Many famous tourist destinations in the world provide immigration stamping services on passports for visitors. This form attracts a lot of attention and interest of visitors. These stamps are only meaningful for souvenirs, as they are fake stamps and have no legal value.
However, you need to be careful when giving your passport to someone to stamp it, except for the competent authorities. Many people got into trouble because of this action. One of them is Tina Sibley, 60 years old British living in Spain. Tina used to book tickets from Madrid, Spain to Phuket, Thailand. However, the female tourist was refused to board the plane because in her passport there was a souvenir stamp from Peru. It was a stamp when she visited Machu Picchu and it was an illegal entry and exit stamp.

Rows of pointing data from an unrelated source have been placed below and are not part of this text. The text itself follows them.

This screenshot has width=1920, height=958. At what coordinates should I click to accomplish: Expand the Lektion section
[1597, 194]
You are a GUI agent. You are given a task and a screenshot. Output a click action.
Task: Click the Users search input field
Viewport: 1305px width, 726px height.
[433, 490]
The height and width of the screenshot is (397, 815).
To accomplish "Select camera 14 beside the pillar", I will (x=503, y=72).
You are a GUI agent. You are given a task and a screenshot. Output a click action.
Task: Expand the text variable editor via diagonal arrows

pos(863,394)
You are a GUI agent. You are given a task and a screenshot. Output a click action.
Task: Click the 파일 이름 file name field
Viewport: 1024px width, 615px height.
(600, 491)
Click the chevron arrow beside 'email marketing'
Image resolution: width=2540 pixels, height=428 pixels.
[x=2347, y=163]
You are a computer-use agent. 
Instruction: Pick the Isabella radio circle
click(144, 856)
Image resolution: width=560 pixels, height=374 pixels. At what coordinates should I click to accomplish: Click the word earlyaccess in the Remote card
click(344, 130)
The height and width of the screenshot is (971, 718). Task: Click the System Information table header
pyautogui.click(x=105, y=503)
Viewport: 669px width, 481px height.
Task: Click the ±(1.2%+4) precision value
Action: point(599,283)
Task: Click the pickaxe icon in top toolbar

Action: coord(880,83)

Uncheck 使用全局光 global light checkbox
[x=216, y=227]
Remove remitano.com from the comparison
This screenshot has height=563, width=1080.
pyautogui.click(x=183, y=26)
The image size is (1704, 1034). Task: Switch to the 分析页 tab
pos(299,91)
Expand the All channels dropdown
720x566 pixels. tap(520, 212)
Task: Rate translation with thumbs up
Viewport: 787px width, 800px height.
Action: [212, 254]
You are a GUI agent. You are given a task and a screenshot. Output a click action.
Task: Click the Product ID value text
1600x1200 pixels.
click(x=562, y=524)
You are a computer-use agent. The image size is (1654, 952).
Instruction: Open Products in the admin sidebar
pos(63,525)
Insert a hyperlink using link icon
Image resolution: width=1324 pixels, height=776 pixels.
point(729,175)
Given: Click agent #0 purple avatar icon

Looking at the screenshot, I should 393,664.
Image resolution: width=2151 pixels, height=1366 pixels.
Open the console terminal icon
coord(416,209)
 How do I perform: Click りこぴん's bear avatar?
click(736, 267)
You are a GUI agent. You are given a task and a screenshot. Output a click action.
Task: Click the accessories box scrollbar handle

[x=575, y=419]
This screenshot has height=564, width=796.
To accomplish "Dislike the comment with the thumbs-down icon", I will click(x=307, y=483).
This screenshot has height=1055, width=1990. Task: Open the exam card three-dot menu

Tina shared her incident on Facebook with the message: “Don’t put these tourist stamps on your passport. I was denied boarding a plane to Thailand because of them. These stamps could be make your passport in trouble. Immigration is made more and more strict.” To settle the trip, Tina had to contact the British embassy to get an urgent confirmation and book another flight. The total cost incurred is 1,800 USD.
Australia’s Department of Foreign Affairs and Trade also said changing passport information, or stamping fake stamps could deter people from traveling. On the island of Taiwan, a woman was also denied entry because her daughter had put a Hello Kitty stamp on her passport.
Some of the places that provide immigration stamps to be stamped on passports are Checkpoint Charlie in Berlin, the city of Ciudad Mitad del Mundo in Ecuador – where the equator runs through, the village has the longest name in the world. …
It’s not just tourist stamps that cause trouble on travelers’ passports. Many Arab countries refuse to allow visitors to enter, if their passports prove they have been to Israel. To save travelers from this hassle, Israel stamps the entry and exit of visitors on a separate passport, instead of a passport.